Hoping that by not raising taxes somehow things will just putter along indefinitely is irrational. If we continue on the current path, the US will be an economic basket case within half a century.
If he does, the Europeans, with their new free trade relationship with Vietnam, will be the winners.
Can you imagine a world where Parisian fashion designers email their designs to Vietnam and Vietnamese workers in clothing factories produce the clothes for sale throughout France and the rest of the EU?
The circle is complete, young grasshopper.
Uncle Ho label?
Trump is prepared to tax the American people as much as is necessary to bring the Chinese to their knees.
Trump will beat his children until your children behave.
Can't argue with that kind of logic!
Any administration should tax the American people as much as is necessary to bring the budget deficit to zero and to counteract the numerous perverse incentives that exist for excessive consumer spending.
What we really should be doing is implement a 20% VAT until the national debt is paid off and consumers start saving enough for retirement. But that’s not politically feasible. Tariffs on the Chinese are at least a step in the right direction.
"Trump Is Losing His Own Trade War"
GDP zooming along.
Stock market booming.
Unemployment at historic lows.
#Winning
Let's address the central theme of this.....opinion article: POTUS Trump is losing his own trade war.
Objectively speaking, that is just nonsense. The economy is humming along, unemployment is quite low, wages are rising for the lowest two socioeconomic quintiles, the stock market is doing quite nicely, inflation is subdued. Somehow, this is not the picture I have in mind for losing.
OTOH, China's stock market has fallen by one-third, the banking system is under stress, manufacturing is leaving to other low cost countries (Vietnam, Bangladesh, Indonesia, etc), mass detentions of political 'subversives' (like the Ughirs), foreign investment is falling like a stone. This does not look like a picture of winning to me.

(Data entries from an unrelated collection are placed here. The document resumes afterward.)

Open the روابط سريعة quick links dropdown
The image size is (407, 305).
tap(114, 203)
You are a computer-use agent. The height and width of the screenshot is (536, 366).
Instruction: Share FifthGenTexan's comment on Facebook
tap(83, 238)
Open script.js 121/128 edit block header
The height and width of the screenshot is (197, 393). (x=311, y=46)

Exactly what would you have us do, faced with a serial cheating, serial lying, serially thieving country that does not respect the agreements they signed? For decades, we did very, very little. Now that is changing. What alternative do opponents offer? I see/read of none. They would just lie back and enjoy China raping our country.

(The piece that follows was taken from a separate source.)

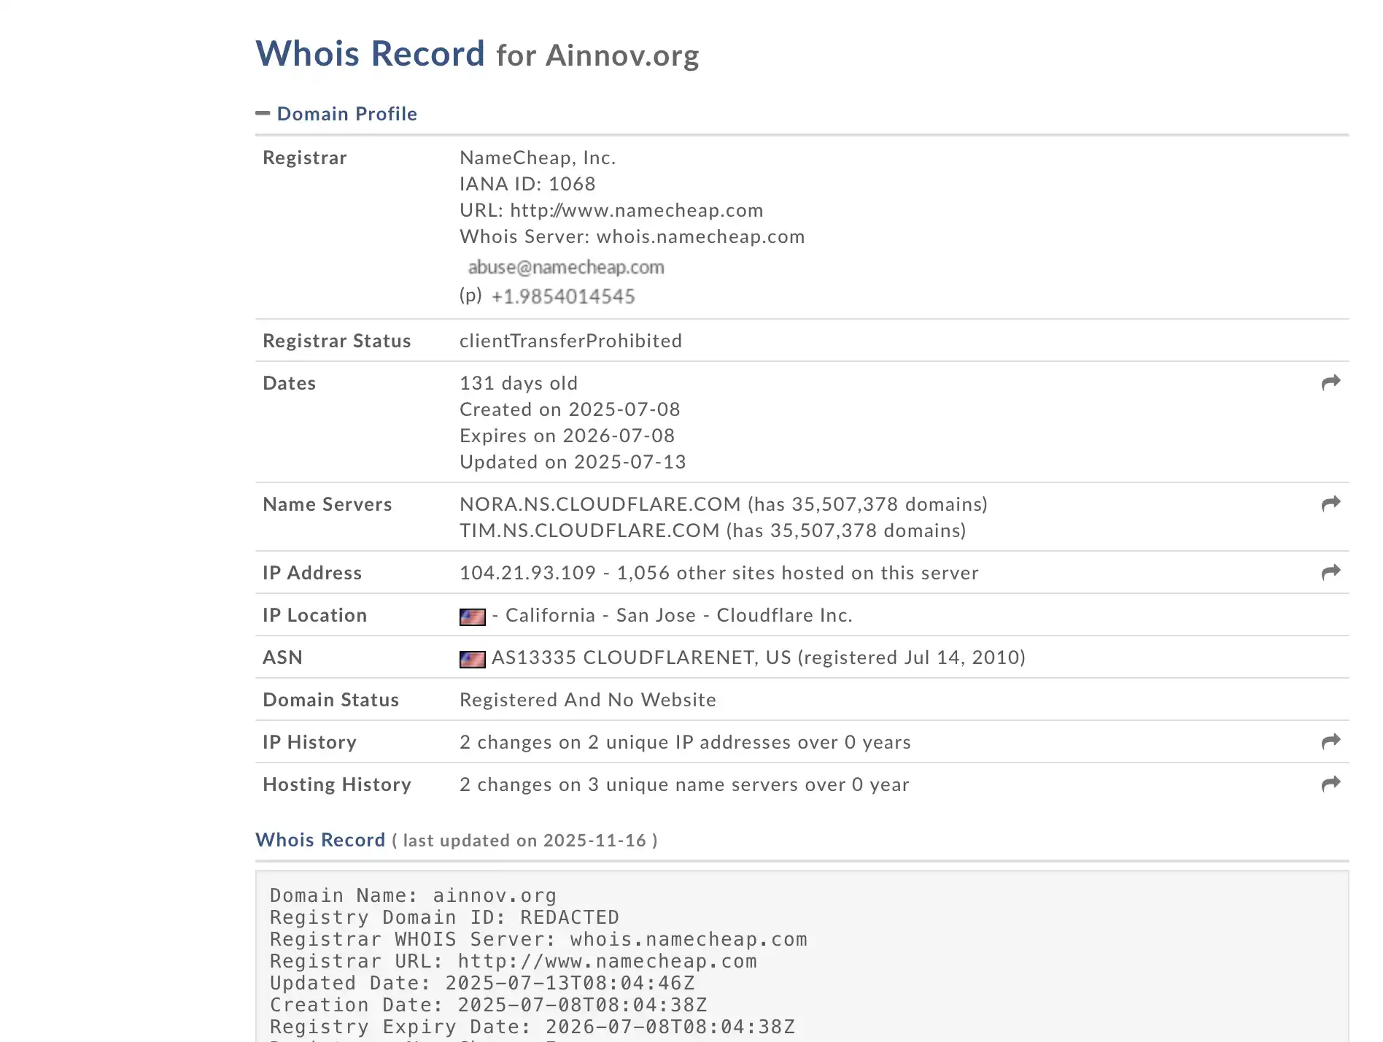
Task: Select the TIM.NS.CLOUDFLARE.COM name server
Action: coord(589,530)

As much as I don't like tariffs, enough is enough! If we do not deal with this now while we can and we are strong, we lose the ability to deal with this later when we are weaker. Then it becomes a very different kind of war. That is what history teaches us.
Exactly.
The only disturbing thing I see about this trade war is the press' enthusiastic willingness to ignore China's role in causing it and to ignore the danger posed by a China that becomes a pre-eminent economic force in the world.
Tariffs are things you want to avoid, but they're not *just* about wins or losses for economics. They're sometimes about hobbling a hostile actor who is using their own tariffs to try and harm your economy to put themselves in a better position to confront you militarily, which is what China (quite openly) has been doing.
Trump's tariffs are the first step we've taken to avoiding an eventual shooting war with the Chinese. And I'll happily take the trade war over that.
But...... But...... To all those parrot brained people we live among (think they call them Democrats); as long as media keeps lying over and over again -- the lie will eventually become an accepted "parrot" truth no matter how absurdly and oblivious foolish REALITY makes it look. Parrots don't have the capacity to acknowledge reality.